**TASK STATEMENT**
Retype the data below word for word, starting at the line containing "Click the Quantity" and ending at the line containing "Action: [x=875, y=264]", with both of those lines included.

====== DATA PROVIDED ======

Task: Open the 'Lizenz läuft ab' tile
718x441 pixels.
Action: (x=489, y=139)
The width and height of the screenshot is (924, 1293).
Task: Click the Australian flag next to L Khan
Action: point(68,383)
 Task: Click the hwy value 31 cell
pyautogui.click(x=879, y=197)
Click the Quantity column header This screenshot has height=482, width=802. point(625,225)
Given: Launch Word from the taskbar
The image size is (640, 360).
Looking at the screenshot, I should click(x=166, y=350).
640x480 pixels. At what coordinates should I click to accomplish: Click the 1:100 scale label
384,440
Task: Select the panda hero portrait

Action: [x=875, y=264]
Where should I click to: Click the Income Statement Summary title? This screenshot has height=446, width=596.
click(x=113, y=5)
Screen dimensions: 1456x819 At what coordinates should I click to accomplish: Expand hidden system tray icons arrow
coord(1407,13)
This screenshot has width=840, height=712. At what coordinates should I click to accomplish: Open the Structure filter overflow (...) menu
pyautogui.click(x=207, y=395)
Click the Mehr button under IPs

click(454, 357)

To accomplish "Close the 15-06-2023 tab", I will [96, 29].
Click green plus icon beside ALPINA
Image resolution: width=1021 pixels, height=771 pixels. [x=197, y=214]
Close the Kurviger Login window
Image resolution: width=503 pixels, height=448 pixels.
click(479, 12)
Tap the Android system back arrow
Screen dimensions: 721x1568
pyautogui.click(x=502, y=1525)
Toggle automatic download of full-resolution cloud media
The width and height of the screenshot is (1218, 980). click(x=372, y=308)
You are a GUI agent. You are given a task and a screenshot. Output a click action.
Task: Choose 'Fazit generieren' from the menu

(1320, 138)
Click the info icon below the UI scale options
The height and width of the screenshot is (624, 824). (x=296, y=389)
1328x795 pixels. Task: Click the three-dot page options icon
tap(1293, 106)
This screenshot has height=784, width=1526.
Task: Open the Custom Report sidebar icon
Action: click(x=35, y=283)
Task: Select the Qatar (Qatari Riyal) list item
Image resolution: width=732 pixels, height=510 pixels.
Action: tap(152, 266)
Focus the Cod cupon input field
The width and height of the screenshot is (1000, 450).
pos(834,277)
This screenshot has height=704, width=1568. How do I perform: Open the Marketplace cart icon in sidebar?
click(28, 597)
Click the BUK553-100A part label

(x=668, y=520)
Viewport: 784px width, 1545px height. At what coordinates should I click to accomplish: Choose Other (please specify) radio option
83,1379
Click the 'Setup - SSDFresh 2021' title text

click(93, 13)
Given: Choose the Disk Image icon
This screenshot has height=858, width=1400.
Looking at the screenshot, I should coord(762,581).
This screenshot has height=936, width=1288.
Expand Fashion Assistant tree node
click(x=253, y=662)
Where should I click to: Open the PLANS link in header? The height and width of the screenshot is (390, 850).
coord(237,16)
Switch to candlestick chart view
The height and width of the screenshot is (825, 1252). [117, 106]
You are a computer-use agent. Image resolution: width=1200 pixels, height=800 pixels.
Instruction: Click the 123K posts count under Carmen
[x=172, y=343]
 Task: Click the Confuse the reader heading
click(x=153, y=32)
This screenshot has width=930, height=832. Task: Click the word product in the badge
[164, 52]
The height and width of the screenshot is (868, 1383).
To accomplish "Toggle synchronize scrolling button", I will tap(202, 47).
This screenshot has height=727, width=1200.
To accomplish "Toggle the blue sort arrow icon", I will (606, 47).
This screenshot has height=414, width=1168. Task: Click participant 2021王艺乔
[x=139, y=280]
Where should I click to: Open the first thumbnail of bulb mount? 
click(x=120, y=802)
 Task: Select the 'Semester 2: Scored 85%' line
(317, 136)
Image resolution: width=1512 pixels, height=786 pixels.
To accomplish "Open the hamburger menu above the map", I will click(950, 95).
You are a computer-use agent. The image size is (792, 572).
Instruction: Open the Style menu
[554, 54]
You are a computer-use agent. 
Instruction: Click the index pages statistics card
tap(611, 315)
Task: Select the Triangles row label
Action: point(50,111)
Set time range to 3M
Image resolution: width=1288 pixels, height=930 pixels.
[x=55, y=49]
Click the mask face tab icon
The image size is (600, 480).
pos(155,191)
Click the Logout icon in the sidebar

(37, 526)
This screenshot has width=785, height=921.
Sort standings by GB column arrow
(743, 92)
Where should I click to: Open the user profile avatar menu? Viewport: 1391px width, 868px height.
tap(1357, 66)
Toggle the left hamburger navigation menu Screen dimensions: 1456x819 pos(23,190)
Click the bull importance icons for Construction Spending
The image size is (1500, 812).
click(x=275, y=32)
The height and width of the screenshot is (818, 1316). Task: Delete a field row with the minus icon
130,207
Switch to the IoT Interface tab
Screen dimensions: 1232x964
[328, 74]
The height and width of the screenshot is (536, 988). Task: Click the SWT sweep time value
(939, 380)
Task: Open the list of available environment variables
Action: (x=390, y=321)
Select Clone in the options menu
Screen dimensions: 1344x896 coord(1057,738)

======

**WORKED SOLUTION**
Click the Quantity column header This screenshot has height=482, width=802. point(625,225)
Given: Launch Word from the taskbar
The image size is (640, 360).
Looking at the screenshot, I should click(x=166, y=350).
640x480 pixels. At what coordinates should I click to accomplish: Click the 1:100 scale label
384,440
Task: Select the panda hero portrait

Action: [x=875, y=264]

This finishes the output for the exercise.